───── Listed entries ─────

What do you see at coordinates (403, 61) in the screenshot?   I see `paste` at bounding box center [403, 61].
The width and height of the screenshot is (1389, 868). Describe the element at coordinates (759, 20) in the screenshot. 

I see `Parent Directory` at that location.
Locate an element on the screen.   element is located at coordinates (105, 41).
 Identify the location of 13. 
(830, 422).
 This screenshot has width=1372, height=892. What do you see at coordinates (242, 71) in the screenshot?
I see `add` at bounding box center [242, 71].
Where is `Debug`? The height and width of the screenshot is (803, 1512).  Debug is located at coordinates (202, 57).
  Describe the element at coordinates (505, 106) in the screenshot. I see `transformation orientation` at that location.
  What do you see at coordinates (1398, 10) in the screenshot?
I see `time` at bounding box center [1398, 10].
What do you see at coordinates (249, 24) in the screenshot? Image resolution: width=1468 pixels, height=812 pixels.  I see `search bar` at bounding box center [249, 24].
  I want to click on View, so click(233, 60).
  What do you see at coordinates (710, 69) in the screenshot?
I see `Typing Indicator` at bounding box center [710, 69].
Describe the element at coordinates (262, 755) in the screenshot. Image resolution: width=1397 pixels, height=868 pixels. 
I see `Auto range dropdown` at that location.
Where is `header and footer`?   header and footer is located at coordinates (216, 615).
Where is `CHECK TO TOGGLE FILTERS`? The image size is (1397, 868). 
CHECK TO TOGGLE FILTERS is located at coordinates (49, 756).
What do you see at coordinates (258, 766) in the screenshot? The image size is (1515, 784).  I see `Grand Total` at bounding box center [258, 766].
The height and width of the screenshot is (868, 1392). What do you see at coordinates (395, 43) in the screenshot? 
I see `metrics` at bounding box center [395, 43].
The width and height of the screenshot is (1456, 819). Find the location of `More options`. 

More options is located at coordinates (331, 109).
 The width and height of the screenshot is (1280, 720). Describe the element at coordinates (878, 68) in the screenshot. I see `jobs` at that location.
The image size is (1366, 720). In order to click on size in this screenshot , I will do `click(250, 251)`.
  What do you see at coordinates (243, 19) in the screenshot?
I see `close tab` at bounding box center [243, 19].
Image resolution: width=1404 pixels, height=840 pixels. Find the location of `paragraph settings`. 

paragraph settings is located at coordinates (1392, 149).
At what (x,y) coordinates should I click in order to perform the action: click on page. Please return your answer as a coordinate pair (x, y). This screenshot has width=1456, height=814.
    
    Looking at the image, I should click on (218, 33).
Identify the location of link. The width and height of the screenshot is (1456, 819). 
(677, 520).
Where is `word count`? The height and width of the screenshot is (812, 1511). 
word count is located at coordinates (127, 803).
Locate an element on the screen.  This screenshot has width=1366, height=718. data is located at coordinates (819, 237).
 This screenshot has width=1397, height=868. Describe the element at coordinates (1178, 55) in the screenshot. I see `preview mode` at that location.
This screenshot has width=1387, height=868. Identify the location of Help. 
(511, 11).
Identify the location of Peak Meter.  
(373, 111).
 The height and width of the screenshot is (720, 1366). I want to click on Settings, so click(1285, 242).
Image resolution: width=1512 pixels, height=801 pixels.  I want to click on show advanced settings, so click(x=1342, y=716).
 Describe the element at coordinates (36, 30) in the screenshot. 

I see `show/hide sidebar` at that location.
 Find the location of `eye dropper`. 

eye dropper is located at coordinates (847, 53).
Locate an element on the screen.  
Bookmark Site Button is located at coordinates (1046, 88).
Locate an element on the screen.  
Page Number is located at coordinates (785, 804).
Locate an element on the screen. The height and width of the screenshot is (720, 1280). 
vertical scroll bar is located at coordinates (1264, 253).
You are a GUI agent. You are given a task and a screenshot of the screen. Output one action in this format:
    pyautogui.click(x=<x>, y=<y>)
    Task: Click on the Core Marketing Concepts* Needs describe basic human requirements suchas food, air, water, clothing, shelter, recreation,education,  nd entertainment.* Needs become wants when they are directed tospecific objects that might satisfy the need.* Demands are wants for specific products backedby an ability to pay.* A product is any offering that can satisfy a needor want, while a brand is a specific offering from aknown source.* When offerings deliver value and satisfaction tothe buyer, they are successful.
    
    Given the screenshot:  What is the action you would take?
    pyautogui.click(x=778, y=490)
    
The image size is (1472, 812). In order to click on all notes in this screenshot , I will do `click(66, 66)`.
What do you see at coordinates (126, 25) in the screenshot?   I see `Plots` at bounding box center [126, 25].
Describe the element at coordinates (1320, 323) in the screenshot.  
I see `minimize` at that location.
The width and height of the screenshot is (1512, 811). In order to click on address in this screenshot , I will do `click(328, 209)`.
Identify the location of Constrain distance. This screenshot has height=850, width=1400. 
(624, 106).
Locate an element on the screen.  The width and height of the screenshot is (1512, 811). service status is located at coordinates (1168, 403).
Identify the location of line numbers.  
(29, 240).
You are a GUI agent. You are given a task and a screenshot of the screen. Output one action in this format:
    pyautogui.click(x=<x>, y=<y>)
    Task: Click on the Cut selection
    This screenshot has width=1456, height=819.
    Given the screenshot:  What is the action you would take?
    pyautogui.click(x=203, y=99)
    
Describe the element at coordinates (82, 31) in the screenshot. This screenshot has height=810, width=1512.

─────

Written request
Collect every line of the rows above that contains the string "should", copying each line in full.

Worked answer
At what (x,y) coordinates should I click in order to perform the action: click on page. Please return your answer as a coordinate pair (x, y). This screenshot has width=1456, height=814.
    Looking at the image, I should click on (218, 33).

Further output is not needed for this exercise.